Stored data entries

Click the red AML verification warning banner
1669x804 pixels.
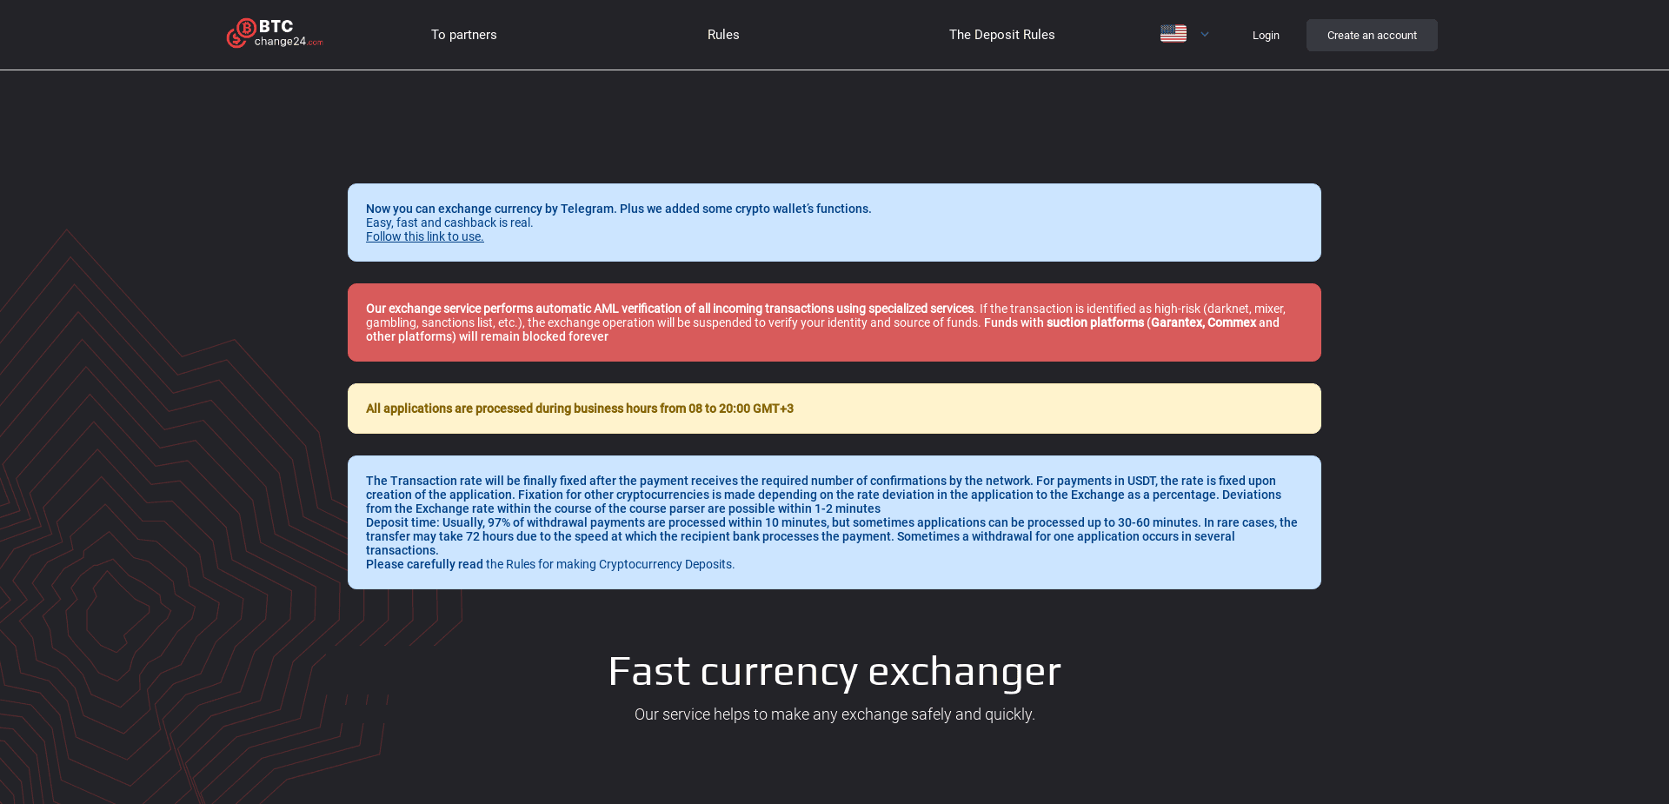click(x=834, y=322)
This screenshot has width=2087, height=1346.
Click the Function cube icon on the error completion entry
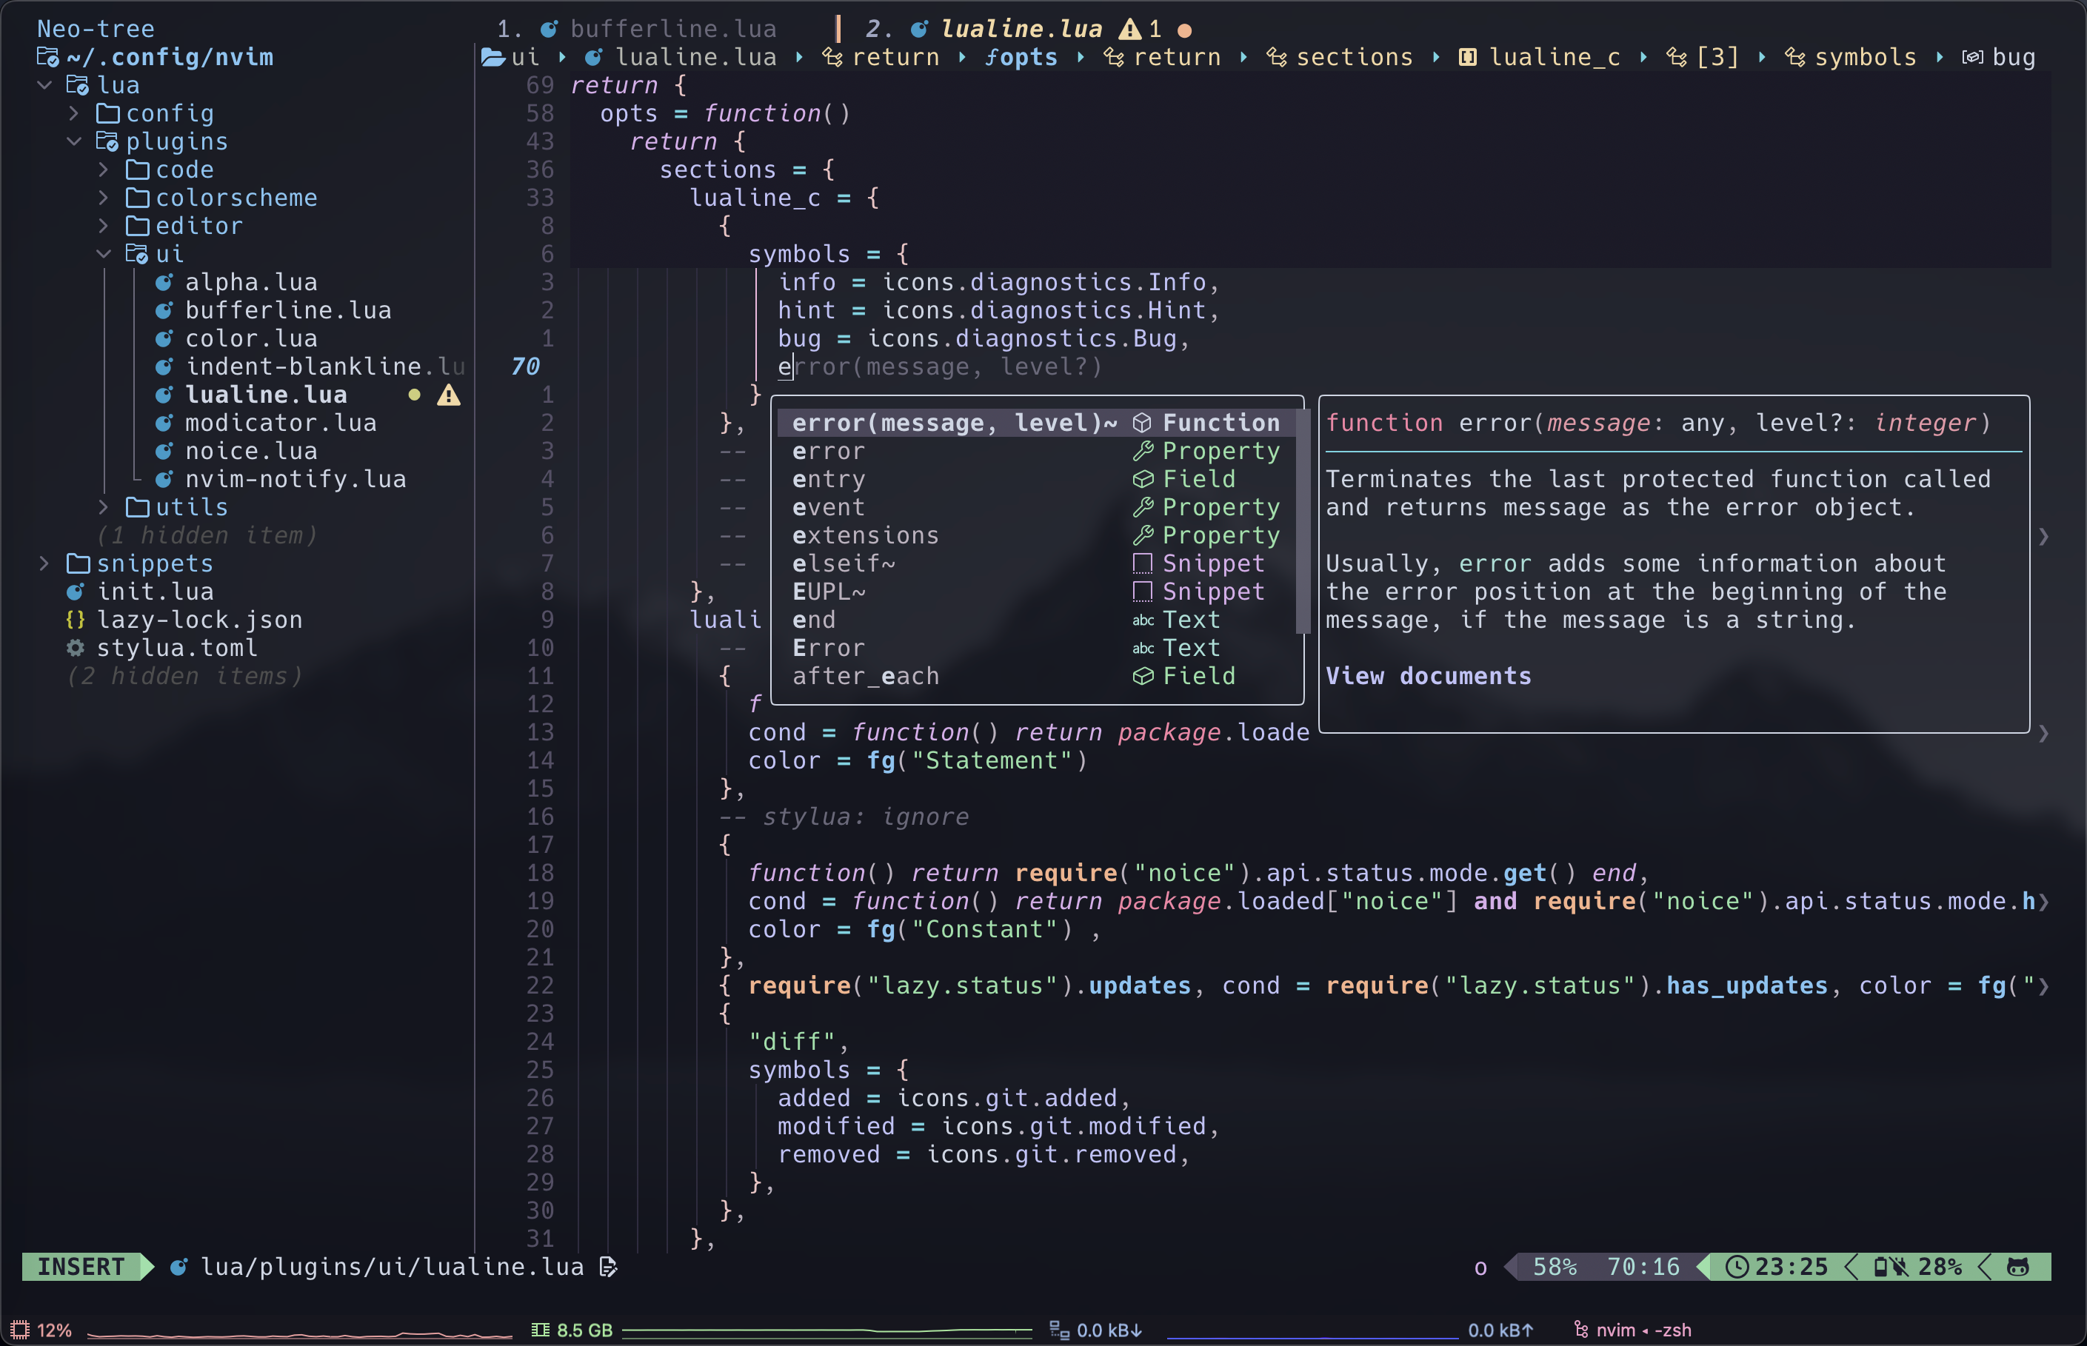(1143, 422)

* [Activity]:
Please copy, exactly as written, the lines from the one that contains "1669x804 pixels." through the end of the records, both ends included. Do not include the pictures.

* [Response to this task]:
1669x804 pixels.
click(x=834, y=322)
This screenshot has width=2087, height=1346.
Click the Function cube icon on the error completion entry
(1143, 422)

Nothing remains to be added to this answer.